If you have 64GB of memory and set a 20GB memory limit, but it crashes instantly before it can record, I think it might be due to multiple SQL queries running concurrently. Each one may not reach the 20GB limit individually, but together they crash the 64GB memory.
Therefore, you should reduce concurrency or lower the limit, making it easier to observe which SQL query is causing the problem.
This table was not available in version 6.1.1; it was added in a later version, right?
The memory is 64GB, and the average usage is quite low.
Okay, let’s study it first.
I am using version V5 and have the same confusion.
I don’t know which SQL is slowly consuming 100GB of memory, causing TiDB to OOM and then repeating this cycle.
The various SQL logging methods mentioned above seem to require the SQL to complete execution first.
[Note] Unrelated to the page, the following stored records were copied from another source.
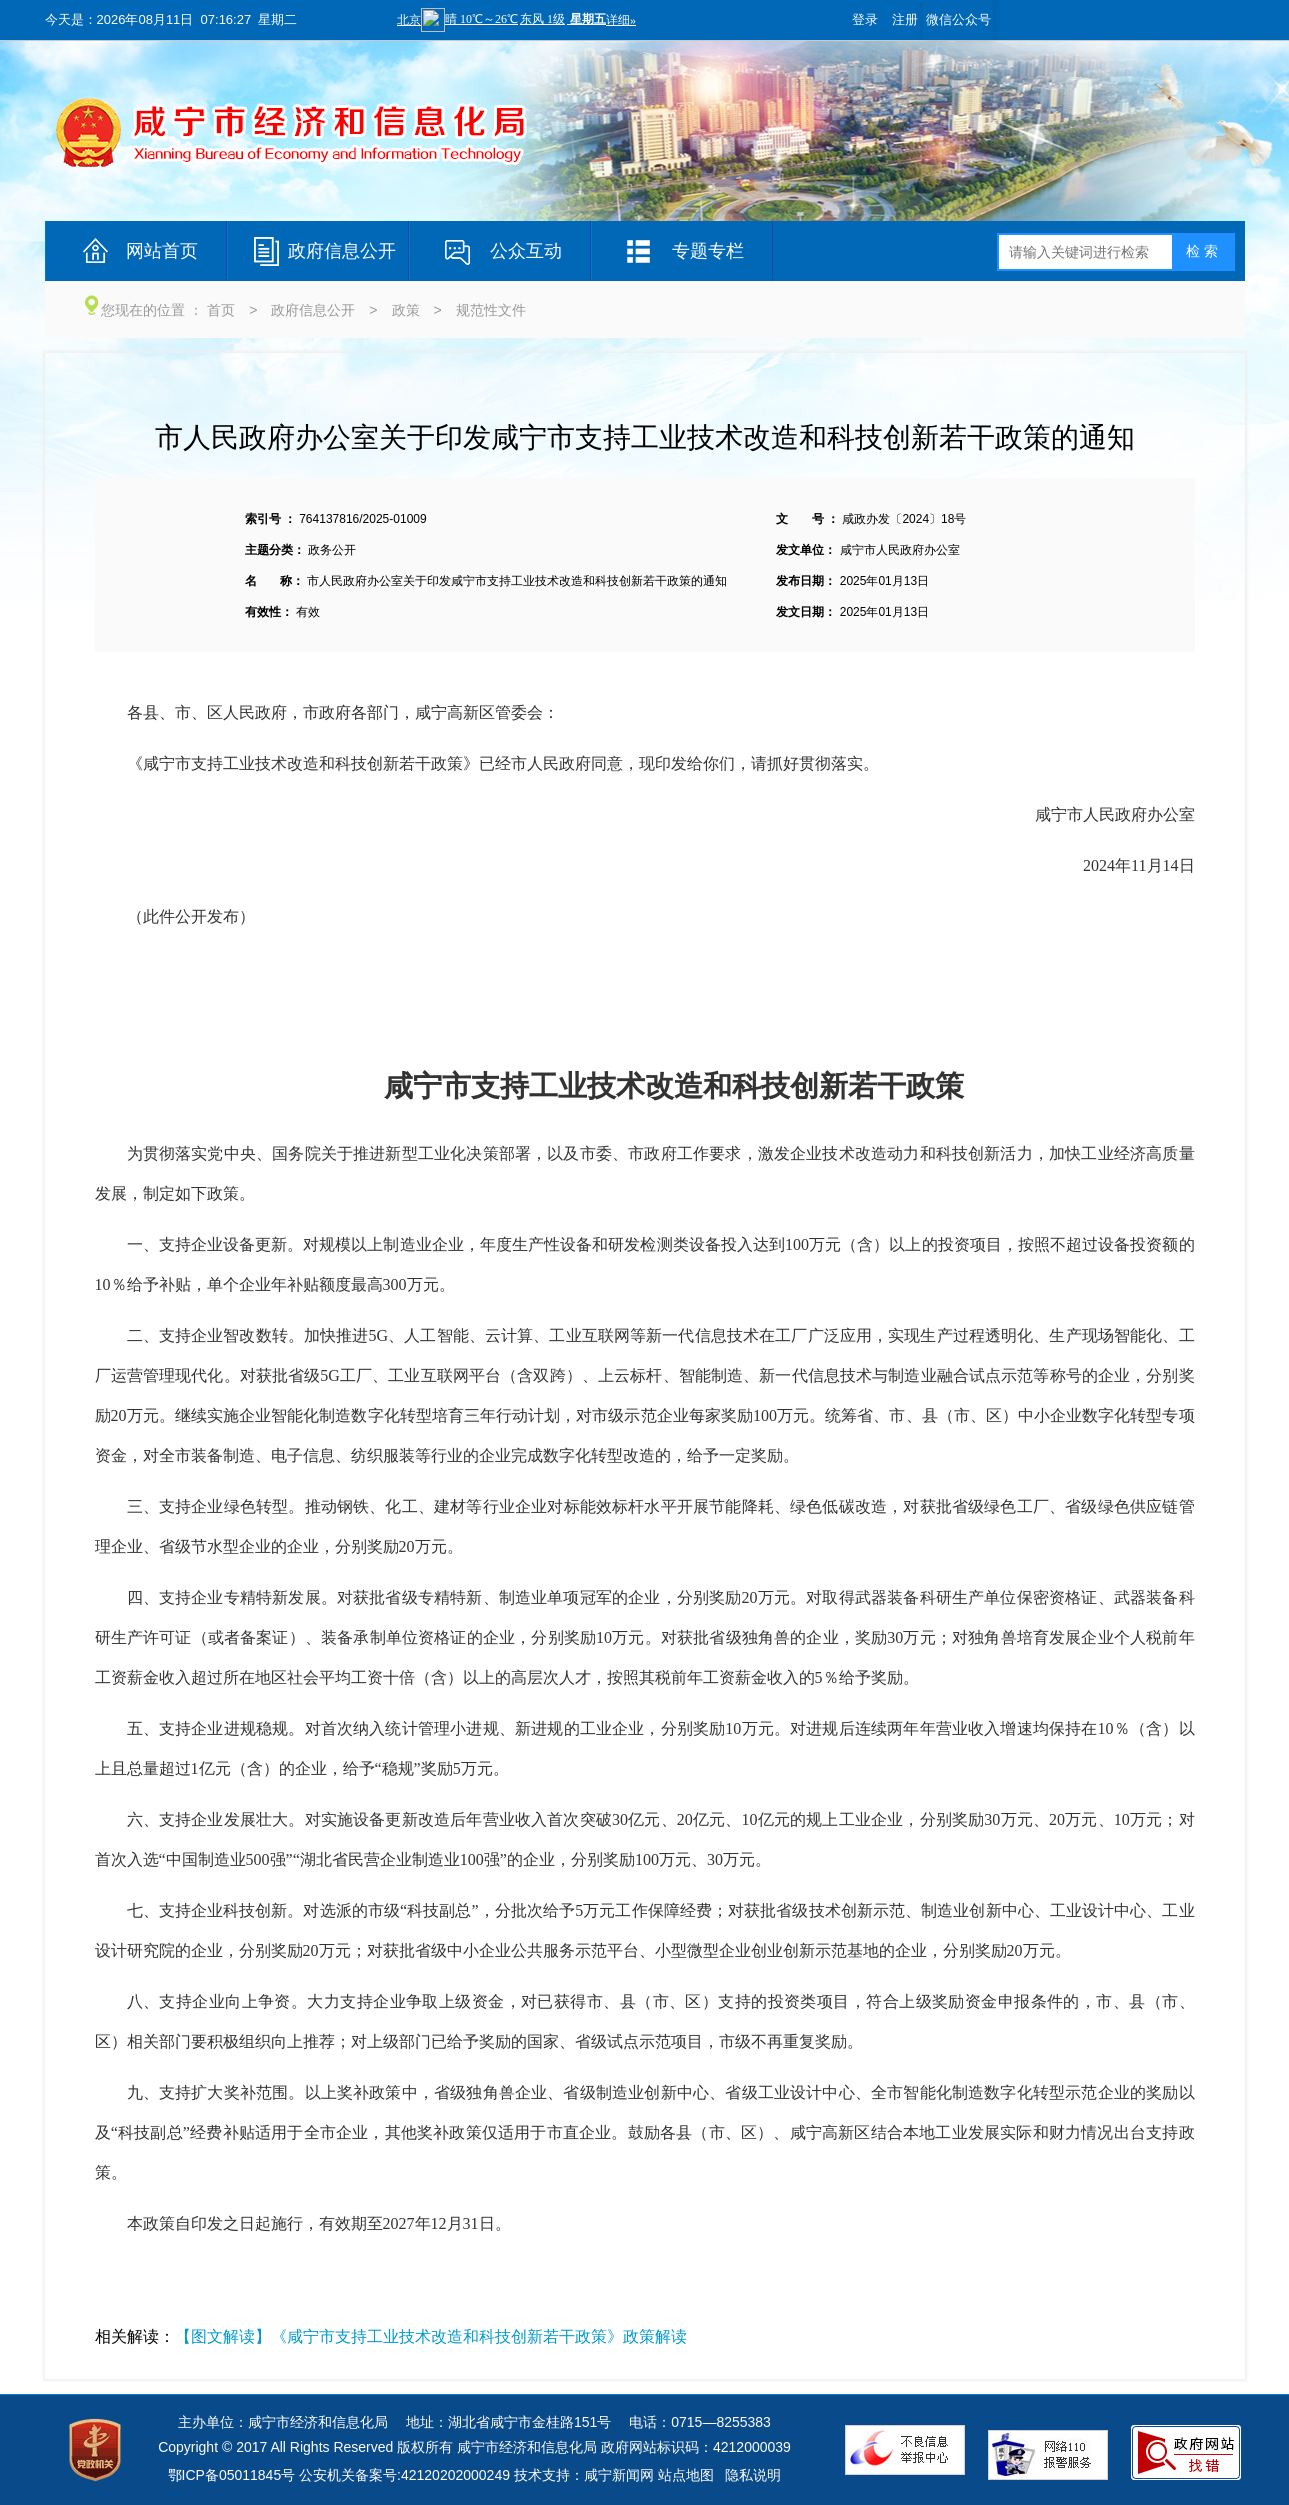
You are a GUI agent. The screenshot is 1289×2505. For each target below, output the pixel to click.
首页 (221, 310)
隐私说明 (753, 2475)
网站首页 (162, 251)
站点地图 (686, 2475)
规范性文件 (491, 310)
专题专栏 (708, 251)
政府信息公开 (342, 251)
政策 (406, 310)
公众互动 (526, 251)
The problem with this OOM issue is that the SQL doesn’t finish running before TiDB restarts.
Check the value of the parameter tidb_memory_usage_alarm_ratio
, and look for records in the directory specified by the tmp-storage-path
parameter; there should be information inside.
We can only consider adjusting the parameters to capture all the SQL statements that occupy a large amount of memory.
Check the heatmap to see if the traffic was abnormal at that time. Look for expensive SQL in the logs.
Thanks, currently analyzing. The method mentioned in the video provided by DBRE also covers this approach.
Can’t you just limit it a bit and then restart? If you’re worried about affecting business, set the OOM action to log. Is the occurrence frequency very low? Are you planning to analyze it based on past clues?
Well, the frequency is very low. I suspect it’s caused by some rarely executed SQL. I plan to identify which one and modify it.
Search for the following TiDB logs in the dashboard with the keyword “expensive”: 系统变量 | PingCAP 文档中心
Didn’t find it. By default, 60 seconds is considered expensive. Everything was normal at 9:33:30, and OOM occurred at 9:33:51. It crashed before 60 seconds, so I couldn’t record it.
Strangely, all the SQL recorded in this file were analyzed and rerun one by one, and they were all very fast with very little memory usage.
That means it wasn’t recorded.
No more clues, giving up. It hasn’t appeared for days, I’ll chase it next time it shows up.
Thanks to all the experts for your help!
- Heap: Memory usage overhead of various internal functions on TiDB and PD instances
I think you can enable continuous profiling. If there is an OOM event during the enabled period, there will be a corresponding heap dump file. Troubleshooting will be easier then.